> **Textauszug**

↓

Moto Domani-Prototyp

MO-Redakteur di Pippa mit Moto Domani-Boss Marpione

Top-Lokaltermin im April: exklusiv bei Moto Domani

Bis jetzt gibt es nur eine einzige fahrtüchtige Vorserienmaschine. Doch bald soll die neue Motorradmarke voll durchstarten. Am 1. April ist uns ein exklusiver Termin bei Moto Domani angeboten worden.
 
Kaum ein Motorradhersteller würde es wagen: Mit der Serienproduktion eines neuen Modells zu beginnen, solange wir noch kein „grünes Licht“ gegeben haben. Es wäre schließlich leichtsinnig, geradezu fahrlässig, auf unseren reichhaltigen Erfahrungs­schatz, auf unsere Testkompetenz zu verzichten und somit einen Flop zu riskieren. Einige wenige Beispiele hat es in der Vergangenheit gegeben, und die schrecken die Top-Manager bis heute ab. Keiner möchte solche Fehlentscheidungen zu verantworten haben, niemand kann sich das leisten. Nicht die großen, etablierten An­bieter aus Japan, Europa oder aus den USA, aber erst recht nicht kleine, neu gegründete Unternehmen, die zunächst versuchen müssen, in unserer Branche eine Nische für sich aufzutun. Wie aktuell die junge italienische Marke Moto Domani. Da muss quasi der erste Schuss sitzen, sonst wird das Firmenkapital einfach nur verbrannt statt gewaschen. Deshalb hat Moto Domani-Gründer Giovanni Marpione uns weltexklusiv zum Ortstermin nach Valle Fallita gebeten. Wie die ersten Menschen dürfen wir den Prototyp der Moto Domani Fiasco 1200 ABS begutachten.

↑

> **Datenzeilen**
↓

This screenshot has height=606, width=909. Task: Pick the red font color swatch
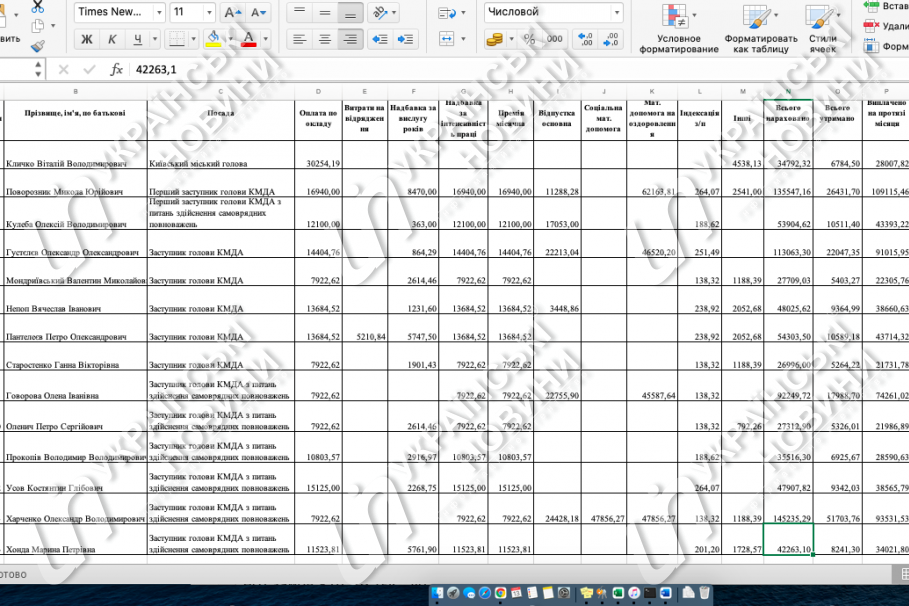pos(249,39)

↑
↓

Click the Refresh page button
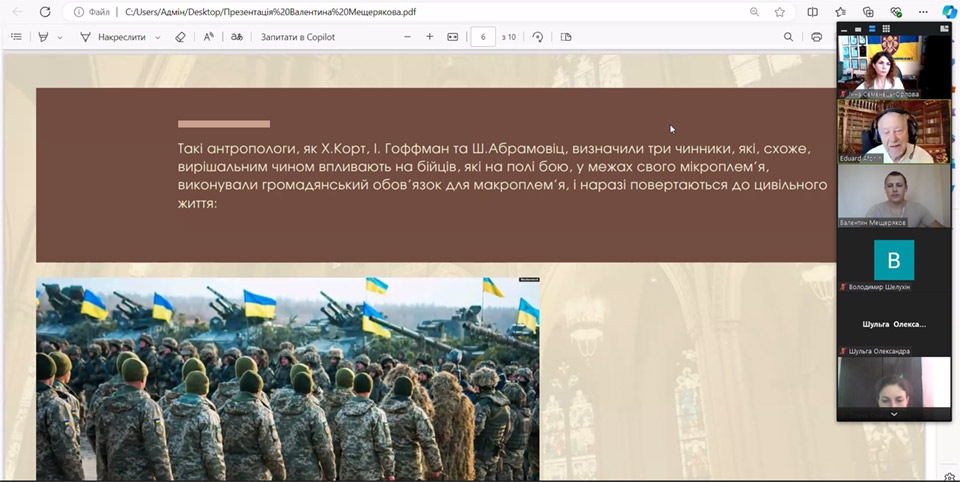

↑

> **Aufgaben**
[1] Gib aus dem Textauszug die Stelle von "Top-Lokaltermin im April: exklusiv" bis "Domani angeboten worden." wortgetreu wieder.
[2] Warum hat Moto Domani-Gründer Giovanni Marpione die Redaktion laut dem Textauszug nach Valle Fallita gebeten? Antworte in ein bis drei Sätzen.
Die Daten stehen in keinem Zusammenhang mit dem Textauszug.

> **Lösungen**
[1]
Top-Lokaltermin im April: exklusiv bei Moto Domani

Bis jetzt gibt es nur eine einzige fahrtüchtige Vorserienmaschine. Doch bald soll die neue Motorradmarke voll durchstarten. Am 1. April ist uns ein exklusiver Termin bei Moto Domani angeboten worden.

[2] Ein kleines, neu gegründetes Unternehmen wie Moto Domani muss sich erst eine Nische in der Branche suchen, daher muss der erste Schuss sitzen, sonst wird das Firmenkapital verbrannt. Ohne die Erfahrung und Testkompetenz der Redaktion würde es einen Flop riskieren.